## Raw data
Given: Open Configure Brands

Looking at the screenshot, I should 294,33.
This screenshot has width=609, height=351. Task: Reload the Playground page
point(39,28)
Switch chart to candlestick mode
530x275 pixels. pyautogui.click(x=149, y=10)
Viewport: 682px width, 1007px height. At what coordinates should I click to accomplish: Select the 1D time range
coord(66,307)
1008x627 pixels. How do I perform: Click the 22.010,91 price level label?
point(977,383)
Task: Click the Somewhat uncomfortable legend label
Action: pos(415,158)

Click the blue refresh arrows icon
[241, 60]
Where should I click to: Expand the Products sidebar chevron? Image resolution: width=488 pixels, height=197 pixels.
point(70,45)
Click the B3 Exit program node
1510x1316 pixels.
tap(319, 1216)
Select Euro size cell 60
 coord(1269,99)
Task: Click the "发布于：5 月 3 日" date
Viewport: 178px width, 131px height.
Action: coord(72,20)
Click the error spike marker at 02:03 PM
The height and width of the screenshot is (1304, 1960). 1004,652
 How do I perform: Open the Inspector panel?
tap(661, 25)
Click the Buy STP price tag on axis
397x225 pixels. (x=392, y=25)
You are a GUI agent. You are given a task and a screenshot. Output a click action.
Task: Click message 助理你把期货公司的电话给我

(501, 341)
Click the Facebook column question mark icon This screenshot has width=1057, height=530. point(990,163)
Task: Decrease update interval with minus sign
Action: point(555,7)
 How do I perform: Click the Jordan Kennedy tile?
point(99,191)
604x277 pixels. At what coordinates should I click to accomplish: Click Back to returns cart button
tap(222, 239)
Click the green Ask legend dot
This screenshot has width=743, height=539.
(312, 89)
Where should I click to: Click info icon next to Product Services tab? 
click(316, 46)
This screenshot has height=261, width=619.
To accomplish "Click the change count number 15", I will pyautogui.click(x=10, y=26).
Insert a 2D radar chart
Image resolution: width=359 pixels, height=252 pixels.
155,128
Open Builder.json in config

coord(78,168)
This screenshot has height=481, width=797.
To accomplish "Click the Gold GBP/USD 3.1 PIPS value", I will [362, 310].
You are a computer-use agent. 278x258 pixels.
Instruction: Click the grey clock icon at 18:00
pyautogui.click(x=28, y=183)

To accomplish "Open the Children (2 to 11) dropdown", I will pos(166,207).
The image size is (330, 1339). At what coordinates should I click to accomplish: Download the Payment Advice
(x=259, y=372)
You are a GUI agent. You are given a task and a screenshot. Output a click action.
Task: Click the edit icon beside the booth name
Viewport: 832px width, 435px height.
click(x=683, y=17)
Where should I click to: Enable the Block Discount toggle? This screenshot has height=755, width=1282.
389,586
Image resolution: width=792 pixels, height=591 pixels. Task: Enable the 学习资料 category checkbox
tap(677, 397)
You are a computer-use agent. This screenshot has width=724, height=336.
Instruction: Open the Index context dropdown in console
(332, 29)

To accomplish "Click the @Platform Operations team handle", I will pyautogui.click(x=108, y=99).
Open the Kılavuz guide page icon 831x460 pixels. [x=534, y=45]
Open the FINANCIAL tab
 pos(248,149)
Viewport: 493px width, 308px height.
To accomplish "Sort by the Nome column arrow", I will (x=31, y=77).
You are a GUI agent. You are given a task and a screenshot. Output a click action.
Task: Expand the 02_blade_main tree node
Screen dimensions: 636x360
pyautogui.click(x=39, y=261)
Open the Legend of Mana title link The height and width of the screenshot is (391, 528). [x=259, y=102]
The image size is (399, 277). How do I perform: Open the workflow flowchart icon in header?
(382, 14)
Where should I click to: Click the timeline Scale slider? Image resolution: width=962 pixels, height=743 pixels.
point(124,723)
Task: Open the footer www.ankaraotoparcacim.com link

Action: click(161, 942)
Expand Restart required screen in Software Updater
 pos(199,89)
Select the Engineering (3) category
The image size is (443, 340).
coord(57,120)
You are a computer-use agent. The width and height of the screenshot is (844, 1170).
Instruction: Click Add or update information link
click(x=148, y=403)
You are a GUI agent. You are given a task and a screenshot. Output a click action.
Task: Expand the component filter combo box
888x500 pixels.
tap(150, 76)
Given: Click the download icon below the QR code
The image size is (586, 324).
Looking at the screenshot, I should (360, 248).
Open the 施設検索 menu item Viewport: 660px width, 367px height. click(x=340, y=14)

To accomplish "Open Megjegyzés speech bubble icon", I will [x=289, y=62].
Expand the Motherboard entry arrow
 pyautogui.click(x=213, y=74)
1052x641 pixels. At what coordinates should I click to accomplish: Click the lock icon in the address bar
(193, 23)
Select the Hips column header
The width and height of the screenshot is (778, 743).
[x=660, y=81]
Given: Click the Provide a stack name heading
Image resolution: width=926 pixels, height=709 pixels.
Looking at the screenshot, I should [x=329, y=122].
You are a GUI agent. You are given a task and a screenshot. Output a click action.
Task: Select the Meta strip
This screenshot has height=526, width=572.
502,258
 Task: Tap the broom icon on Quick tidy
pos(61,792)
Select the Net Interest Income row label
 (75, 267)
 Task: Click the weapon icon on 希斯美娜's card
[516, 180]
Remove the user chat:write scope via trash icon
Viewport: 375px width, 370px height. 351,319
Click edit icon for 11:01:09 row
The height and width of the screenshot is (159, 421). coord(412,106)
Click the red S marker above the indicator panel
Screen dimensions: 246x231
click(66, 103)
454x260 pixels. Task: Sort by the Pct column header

## Instructions to follow
Your task is to reproduce exactly the lines that begin at the line containing "This screenshot has height=526, width=572." and end at the final line of the data above.

## Written reply
This screenshot has height=526, width=572.
502,258
 Task: Tap the broom icon on Quick tidy
pos(61,792)
Select the Net Interest Income row label
 (75, 267)
 Task: Click the weapon icon on 希斯美娜's card
[516, 180]
Remove the user chat:write scope via trash icon
Viewport: 375px width, 370px height. 351,319
Click edit icon for 11:01:09 row
The height and width of the screenshot is (159, 421). coord(412,106)
Click the red S marker above the indicator panel
Screen dimensions: 246x231
click(66, 103)
454x260 pixels. Task: Sort by the Pct column header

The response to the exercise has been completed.